Hakan Talu’nun hayatında iz bırakan çok kıymetli musiki üstadları var. Fakat bunlardan en değerlisini Hafız Kâni Karaca olarak zikrediyor. Kitabın yazılma münasebetlerinden birisi olarak da zikrettiği Kâni Karaca’yı müellif şu cümlelerle anlatıyor:
“Sadece birinci kez dinlediği koskoca ayinleri anında hafızasına alan, yıllar evvel geçtiği yapıtları birinci günkü üzere hatırlayan, son elli yılın müzik tarihinin bir çok kıymetli olayını acı, tatlı şahsen yaşayan; İstanbul’un son saray ve tekke görmüş müzisyenlerinden aldıklarını bugünlere taşıyan, bir çok yapıtın unutulmamasını sağlayan…” (s.232) Kâni Karaca ile sayısız anısı olan Talu, Karaca’nın maalesef bu toplumda gerektiği ilgi ve alakayı görmediğini belirtiyor.
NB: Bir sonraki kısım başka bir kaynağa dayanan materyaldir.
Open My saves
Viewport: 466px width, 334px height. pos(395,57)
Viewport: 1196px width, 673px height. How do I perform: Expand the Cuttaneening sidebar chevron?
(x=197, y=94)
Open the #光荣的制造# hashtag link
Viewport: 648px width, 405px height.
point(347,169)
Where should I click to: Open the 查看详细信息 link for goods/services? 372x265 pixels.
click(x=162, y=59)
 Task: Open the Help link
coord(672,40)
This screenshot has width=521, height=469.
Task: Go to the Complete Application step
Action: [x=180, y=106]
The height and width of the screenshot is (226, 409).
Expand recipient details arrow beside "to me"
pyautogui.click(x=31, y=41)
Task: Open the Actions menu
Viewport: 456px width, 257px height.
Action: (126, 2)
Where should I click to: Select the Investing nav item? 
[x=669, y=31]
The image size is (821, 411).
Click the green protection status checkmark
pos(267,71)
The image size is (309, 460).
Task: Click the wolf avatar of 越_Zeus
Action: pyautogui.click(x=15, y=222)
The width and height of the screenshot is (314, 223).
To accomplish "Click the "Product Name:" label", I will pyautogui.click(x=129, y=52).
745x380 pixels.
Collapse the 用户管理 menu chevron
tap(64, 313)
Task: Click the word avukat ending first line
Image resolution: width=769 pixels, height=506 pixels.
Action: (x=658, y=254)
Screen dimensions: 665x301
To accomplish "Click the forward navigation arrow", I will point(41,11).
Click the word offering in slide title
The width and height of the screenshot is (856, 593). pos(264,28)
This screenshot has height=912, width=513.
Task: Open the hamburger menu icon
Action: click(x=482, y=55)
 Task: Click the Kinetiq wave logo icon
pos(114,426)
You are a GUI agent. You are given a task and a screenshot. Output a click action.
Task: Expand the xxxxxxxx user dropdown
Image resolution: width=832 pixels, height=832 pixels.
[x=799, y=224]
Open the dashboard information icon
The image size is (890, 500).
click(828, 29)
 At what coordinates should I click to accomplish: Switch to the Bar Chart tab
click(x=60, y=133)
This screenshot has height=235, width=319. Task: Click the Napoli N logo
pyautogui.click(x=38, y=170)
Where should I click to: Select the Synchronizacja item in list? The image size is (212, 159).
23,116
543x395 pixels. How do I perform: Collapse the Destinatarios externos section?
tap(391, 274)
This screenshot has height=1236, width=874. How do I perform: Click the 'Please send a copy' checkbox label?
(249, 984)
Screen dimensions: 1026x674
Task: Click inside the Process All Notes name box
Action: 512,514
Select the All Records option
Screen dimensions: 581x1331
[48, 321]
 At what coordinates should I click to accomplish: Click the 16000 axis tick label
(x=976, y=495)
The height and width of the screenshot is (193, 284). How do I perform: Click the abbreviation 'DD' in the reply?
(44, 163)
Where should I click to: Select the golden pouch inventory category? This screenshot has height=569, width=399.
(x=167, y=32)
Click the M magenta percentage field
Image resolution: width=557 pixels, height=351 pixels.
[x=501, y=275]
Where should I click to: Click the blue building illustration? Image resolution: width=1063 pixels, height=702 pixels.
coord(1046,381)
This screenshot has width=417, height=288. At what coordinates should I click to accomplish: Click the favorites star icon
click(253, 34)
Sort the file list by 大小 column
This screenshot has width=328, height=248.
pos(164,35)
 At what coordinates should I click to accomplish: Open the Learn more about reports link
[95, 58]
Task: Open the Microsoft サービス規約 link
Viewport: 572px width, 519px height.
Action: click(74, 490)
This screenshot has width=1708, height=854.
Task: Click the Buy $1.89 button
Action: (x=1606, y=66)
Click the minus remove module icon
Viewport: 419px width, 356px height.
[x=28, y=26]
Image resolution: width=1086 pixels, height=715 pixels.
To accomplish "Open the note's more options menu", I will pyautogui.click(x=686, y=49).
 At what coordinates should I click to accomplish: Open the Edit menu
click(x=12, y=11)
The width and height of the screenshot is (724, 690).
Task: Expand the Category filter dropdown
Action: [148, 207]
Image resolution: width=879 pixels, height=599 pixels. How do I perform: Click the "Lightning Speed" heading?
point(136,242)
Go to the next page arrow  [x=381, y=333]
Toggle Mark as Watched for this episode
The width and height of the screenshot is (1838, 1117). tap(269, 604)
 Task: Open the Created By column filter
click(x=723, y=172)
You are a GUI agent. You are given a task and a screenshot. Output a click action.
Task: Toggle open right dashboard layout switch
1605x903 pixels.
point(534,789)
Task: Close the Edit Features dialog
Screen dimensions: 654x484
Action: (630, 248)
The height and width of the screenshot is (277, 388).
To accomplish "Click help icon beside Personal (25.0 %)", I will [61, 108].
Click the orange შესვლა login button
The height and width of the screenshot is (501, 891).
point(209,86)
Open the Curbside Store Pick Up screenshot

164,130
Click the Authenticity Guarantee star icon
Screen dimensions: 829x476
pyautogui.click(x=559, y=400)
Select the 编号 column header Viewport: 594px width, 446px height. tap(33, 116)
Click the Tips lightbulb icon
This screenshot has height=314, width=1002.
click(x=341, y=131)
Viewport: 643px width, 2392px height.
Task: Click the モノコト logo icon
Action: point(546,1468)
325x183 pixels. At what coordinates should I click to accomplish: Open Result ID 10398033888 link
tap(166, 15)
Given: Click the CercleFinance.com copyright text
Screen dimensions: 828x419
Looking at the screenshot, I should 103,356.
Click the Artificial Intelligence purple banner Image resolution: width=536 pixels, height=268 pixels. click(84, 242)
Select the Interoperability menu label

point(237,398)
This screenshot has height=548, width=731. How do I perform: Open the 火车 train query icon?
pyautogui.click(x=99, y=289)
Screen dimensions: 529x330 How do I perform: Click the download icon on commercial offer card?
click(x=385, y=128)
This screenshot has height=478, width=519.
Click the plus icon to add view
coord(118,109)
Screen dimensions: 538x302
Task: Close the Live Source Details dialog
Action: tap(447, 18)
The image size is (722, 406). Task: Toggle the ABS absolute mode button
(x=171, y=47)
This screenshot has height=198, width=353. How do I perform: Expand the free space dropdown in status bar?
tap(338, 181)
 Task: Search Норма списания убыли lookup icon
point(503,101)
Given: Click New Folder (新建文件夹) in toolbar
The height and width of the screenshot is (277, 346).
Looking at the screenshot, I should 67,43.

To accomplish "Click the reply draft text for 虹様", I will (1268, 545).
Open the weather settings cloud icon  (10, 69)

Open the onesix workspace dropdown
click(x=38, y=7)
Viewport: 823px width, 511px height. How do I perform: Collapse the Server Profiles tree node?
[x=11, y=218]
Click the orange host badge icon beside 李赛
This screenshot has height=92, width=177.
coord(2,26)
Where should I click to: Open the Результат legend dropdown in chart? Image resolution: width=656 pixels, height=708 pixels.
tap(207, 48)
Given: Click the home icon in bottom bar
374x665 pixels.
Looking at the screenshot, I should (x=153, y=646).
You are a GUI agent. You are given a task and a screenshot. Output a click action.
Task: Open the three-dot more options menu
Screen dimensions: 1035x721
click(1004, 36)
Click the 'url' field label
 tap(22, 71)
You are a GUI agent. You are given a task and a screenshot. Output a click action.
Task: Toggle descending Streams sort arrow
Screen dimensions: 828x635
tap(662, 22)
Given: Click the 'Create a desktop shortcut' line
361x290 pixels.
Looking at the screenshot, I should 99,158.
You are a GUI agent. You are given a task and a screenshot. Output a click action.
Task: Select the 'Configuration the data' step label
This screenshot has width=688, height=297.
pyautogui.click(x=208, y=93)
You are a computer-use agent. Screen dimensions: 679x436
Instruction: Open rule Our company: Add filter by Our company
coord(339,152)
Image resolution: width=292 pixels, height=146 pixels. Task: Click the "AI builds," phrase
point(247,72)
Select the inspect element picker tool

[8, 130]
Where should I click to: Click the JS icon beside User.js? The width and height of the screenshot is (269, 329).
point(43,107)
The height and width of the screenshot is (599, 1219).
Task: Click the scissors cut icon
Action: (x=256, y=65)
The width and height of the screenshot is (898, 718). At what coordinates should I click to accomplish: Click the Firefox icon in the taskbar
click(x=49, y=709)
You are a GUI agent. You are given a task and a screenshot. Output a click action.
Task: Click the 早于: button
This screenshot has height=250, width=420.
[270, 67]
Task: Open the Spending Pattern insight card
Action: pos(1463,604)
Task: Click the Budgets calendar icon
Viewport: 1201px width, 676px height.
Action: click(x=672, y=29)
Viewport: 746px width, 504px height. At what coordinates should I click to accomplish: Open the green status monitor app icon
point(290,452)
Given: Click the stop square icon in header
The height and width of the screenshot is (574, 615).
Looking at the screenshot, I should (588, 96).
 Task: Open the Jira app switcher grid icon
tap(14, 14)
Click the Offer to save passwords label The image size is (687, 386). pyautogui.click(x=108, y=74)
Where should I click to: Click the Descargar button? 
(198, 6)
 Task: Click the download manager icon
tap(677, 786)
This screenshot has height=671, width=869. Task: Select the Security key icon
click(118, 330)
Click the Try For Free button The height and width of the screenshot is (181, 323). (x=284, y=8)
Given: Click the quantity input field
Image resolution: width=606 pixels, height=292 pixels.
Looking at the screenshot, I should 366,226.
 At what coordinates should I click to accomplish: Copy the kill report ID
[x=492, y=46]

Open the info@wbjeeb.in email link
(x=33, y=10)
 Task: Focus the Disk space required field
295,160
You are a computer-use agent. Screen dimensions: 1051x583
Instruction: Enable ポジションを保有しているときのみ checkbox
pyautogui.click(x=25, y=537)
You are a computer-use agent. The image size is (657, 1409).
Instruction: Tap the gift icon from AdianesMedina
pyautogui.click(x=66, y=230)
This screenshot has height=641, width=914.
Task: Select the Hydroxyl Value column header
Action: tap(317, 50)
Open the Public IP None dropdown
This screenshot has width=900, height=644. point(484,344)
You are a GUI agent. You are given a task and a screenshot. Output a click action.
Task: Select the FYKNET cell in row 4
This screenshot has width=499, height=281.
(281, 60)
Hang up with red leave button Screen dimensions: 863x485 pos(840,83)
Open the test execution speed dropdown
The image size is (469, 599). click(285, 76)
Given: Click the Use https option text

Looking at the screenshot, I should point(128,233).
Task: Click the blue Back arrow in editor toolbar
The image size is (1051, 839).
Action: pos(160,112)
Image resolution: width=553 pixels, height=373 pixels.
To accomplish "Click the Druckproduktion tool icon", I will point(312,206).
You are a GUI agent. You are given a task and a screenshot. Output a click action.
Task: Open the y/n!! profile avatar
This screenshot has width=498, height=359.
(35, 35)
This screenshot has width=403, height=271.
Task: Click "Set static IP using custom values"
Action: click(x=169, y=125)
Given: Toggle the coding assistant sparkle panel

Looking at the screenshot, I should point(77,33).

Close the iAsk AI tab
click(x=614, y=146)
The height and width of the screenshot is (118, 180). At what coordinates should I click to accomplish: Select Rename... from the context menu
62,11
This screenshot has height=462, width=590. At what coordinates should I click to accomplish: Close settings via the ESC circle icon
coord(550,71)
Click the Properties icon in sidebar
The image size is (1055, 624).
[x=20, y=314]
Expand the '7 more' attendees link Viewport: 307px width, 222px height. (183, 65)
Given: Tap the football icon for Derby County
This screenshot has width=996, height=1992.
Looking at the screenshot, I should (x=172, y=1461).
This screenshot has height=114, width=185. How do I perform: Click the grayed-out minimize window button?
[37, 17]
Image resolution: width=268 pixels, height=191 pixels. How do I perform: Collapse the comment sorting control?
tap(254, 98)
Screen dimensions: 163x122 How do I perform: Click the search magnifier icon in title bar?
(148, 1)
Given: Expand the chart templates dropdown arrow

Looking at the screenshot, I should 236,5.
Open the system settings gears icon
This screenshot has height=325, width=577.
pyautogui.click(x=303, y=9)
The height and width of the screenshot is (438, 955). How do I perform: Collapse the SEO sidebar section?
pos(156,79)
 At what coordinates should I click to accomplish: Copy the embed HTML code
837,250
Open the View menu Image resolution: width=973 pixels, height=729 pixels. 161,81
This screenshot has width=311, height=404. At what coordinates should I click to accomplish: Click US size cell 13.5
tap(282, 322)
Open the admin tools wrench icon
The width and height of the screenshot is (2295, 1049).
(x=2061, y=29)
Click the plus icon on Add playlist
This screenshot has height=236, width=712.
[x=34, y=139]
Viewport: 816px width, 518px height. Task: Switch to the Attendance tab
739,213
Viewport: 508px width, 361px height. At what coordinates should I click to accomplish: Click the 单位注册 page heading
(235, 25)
Ya yurt dışında?
YÜZYILIN BÜYÜK SESİ
Kitapta 1991 yılından bir hatıra naklediliyor. 1991 yılında Amerika turnesi vesilesi ile New York Amsterdam Caddesi 1047 numarada St. John The Divine Katedrali’nde büyük bir ihtifal hazırlanmaktadır. Yalnızca 2500 kişilik bir koltuk tertibi. Bir o kadar bilet bulamayıp dışarıda bekleşenler vardır. Konser öncesi Celaleddin Bakır Çelebi süper bir konuşma yapmıştır. Ketadral, Kâni Karaca’nın Lebbeyk bestesi ile inlemekte, akabinde Dağlar ile taşlar ile çağırayım Mevlam seni/ Birçok bir uyursun uyanmaz mısın ilahileri ile devam etmektedir. Cumhur esma-i Hüsna zikrine devam ederken Kâni Karaca kasideye başlamıştır. Talu o anları şöyle anlatıyor: “…Kâni Ağabey kasideye başladığında bütün seyircilerle birlikte hayranlıkla onu dinliyorduk. Makam, yöntem, ses sitemi, şan teknikleri, tanbur, ud, ney, kudüm; kısaca müziğe ilişkin her şey bitmiş, vakit ve yerin dışına çıkılmış, âdeta hepimiz onun esiri olmuştuk. Güya karşımızdaki yüksek balkonda duran ve tuşlarında Bach’ın yapıtlarının çalındığı büyük orgu kıskandırmak için birebir perde üzerinde birkaç makam icrası yapıyor, sonra da nağmeleri hayal bile edemeyeceğimiz yerlere götürüyordu.” (s.224) Gece yaşanan bu eşsiz hâl sonraki gün New York Times gazetelerinde de yankı bulmuştur. Konser için: “Cennetten gelen sesleri duyduk”, Kâni Karaca için ise “Şüphesiz yüzyılın sesi” manşetleri atılmıştır. Kuşkusuz 1980-81 yıllarında Talu’nun merhum Kâni Karaca ile başlayan dostluğu ve yaşanan anılar başlı başına bir kitap konusu olmaya namzet.
R. Hakan Talu’nun, “İhtiyaç Fazlası Tanburi” isimli yapıtı, anıların eşliğinde Türk Musikisi’nin icrası ile geçen 40 yıllık bir periyodu, musiki tarihimizden değerli kayıtlarla hülasa etmesi ilgili okur için büyük değer arz ediyor.